06 abr. 2026

El tránsito asunceno requiere planificar grandes soluciones

Sin medidas que ataquen en todos sus frentes el problema de la congestión del tránsito, los escasos semáforos inteligentes –apenas 78– instalados por la Municipalidad capitalina no serán una contribución gravitante para resolver el problema. A Asunción le hacen falta calzadas más anchas y mejor señalizadas, calles en buen estado de conservación, policías de tránsito alertas las 24 horas del día, más pasos a desnivel, estacionamiento, buses, metrobuses y trenes de corta distancia, así como autoridades que piensen en el bienestar colectivo. A todo ello hay que agregar una educación vial que supere limitaciones culturales tanto de conductores como de peatones a fin de que sean conscientes de que para la solución del drama su aporte es imprescindible.

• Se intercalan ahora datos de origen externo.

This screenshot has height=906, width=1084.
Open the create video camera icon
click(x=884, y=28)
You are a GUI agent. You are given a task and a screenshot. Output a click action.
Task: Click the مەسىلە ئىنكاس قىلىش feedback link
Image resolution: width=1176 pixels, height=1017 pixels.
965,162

Las autoridades de Asunción –intendentes y concejales– han medido hasta ahora a Asunción con mentalidad de aldea grande. Y han actuado conforme a este criterio. Nunca ninguna administración municipal, conjuntamente con las comunas de su área metropolitana, se sentó a planificar una Capital para dentro de 10, 20, 50 años.

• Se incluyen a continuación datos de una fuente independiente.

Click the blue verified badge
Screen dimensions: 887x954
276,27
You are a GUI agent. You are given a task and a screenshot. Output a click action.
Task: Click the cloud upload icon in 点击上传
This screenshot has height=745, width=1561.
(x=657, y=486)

Desde luego que es inútil pedir peras al olmo cuando ni siquiera han sido capaces de resolver lo inmediato y urgente con solvencia y practicidad. Por eso Asunción se encuentra hoy entre las ciudades del mundo más atrasadas, con menos servicios eficientes, a pesar de ser la Capital Verde de Iberoamérica. Será muy rica en árboles, pero sigue siendo muy pobre en materia de confort en sus espacios públicos destinados a ciudadanos que pagan impuestos.

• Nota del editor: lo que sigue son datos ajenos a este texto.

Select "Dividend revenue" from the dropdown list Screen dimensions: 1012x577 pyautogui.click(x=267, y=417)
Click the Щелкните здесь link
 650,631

Los 400 semáforos inteligentes para 78 bocacalles donados por la Agencia de Cooperación Internacional del Gobierno de Corea (Koica) son un aporte útil, pero insuficiente para pensar que es el inicio de un proceso que en un lapso determinado –atendiendo al acelerado crecimiento del parque automotor– reducirá a un mínimo insignificante el problema de la lentitud del desplazamiento de los rodados.

No basta con disminuir la cantidad de minutos que se tardan para ingresar desde el sur o el norte si es que la ciudad no ofrece la infraestructura física y humana necesaria para que el tránsito deje de ser una pesadilla para propios y extraños.

Por la imprevisión e ineptitud de sus administradores, la Capital no tomó a tiempo las medidas que le permitieran enfrentar con relativo éxito la avalancha de vehículos que todos los días se desplaza por sus calles y avenidas. Por eso, a esta altura de su vida hace falta pensar en grandes proyectos para acortar la distancia del desfasaje entre lo que se tiene y lo que se requiere para satisfacer las necesidades.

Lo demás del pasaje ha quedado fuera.